● Article
========
[Libguestfs] [PATCH nbdkit INCOMPLETE 0/6] Introduce filters to nbdkit.

Richard W.M. Jones rjones at redhat.com
Mon Jan 15 17:16:37 UTC 2018


On Mon, Jan 15, 2018 at 10:55:04AM -0600, Eric Blake wrote:
> On 01/14/2018 06:11 AM, Richard W.M. Jones wrote:
> > This patch isn't complete (patch 6/6 isn't finished) so it's just for
> > discussion, although it does compile and run.
> > 
> > This introduces to nbdkit a concept of "filters" which can be placed
> > in front of plugins to modify their behaviour.  Some examples where
> > you might use filters:
> > 
> >  * Serve a subset of the data, such as (offset, range) or a
> >    single partition from a disk image.
> > 
> >  * Inject delays or errors for testing clients.
> > 
> >  * Implement "copy-on-write" (a feature found in other NBD servers).
> 
> How hard would it be to allow filters to control what features are
> advertised?  For example, we've already proven that it is easy to expose
> features to the end client that are not present in the plugin (we
> advertise FUA support to end clients, because we can emulate it by
> calling the plugin's .flush at the right places; we also advertise write
> zero support because we can call the plugin's .pwrite as a fallback).
========
● Instruction 1
Output the passage of the nbdkit filters message from "On Mon, Jan" up to and including "compile and run.", copying it exactly.
● Instruction 2
Answer these questions about the nbdkit filters message:
(a) On what date and at what time was the message sent?
(b) Which patch in the series is described as not finished?
(c) Which plugin callback does nbdkit call to emulate FUA support for end clients?
● Instruction 3
Resume the nbdkit filters message after its last sentence and keep writing it.

● Data block
========
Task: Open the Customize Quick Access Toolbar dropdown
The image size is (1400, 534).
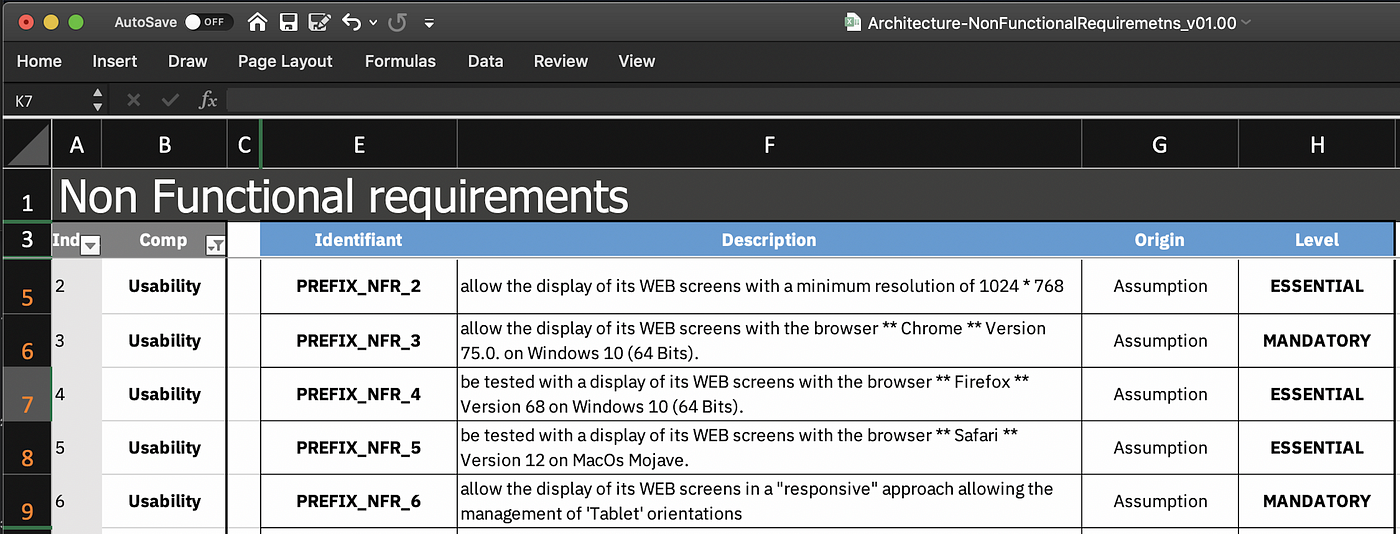Action: [x=429, y=22]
========
● Exercise response 1
On Mon, Jan 15, 2018 at 10:55:04AM -0600, Eric Blake wrote:
> On 01/14/2018 06:11 AM, Richard W.M. Jones wrote:
> > This patch isn't complete (patch 6/6 isn't finished) so it's just for
> > discussion, although it does compile and run.

● Exercise response 2
(a) Monday, January 15, 2018, at 17:16:37 UTC
(b) Patch 6/6
(c) .flush

● Exercise response 3
I feel that the right way for us to support FUA is going to involve
having a new .pwrite call with the additional flag, and I think we
also will need a ‘.can_fua’ method so we don't need to overload
can_flush as we do now.  In that case any filter can simply overload
those methods and modify it (in either direction, either adding or
removing).

Rich.

> But for testing purposes, it might be nice to permit the reverse:
> intentionally filter out a feature that the plugin supports, but which
> we do not want to advertise to the end client, for the purposes of
> testing the client's ability to fall back to other means in the absence
> of that feature.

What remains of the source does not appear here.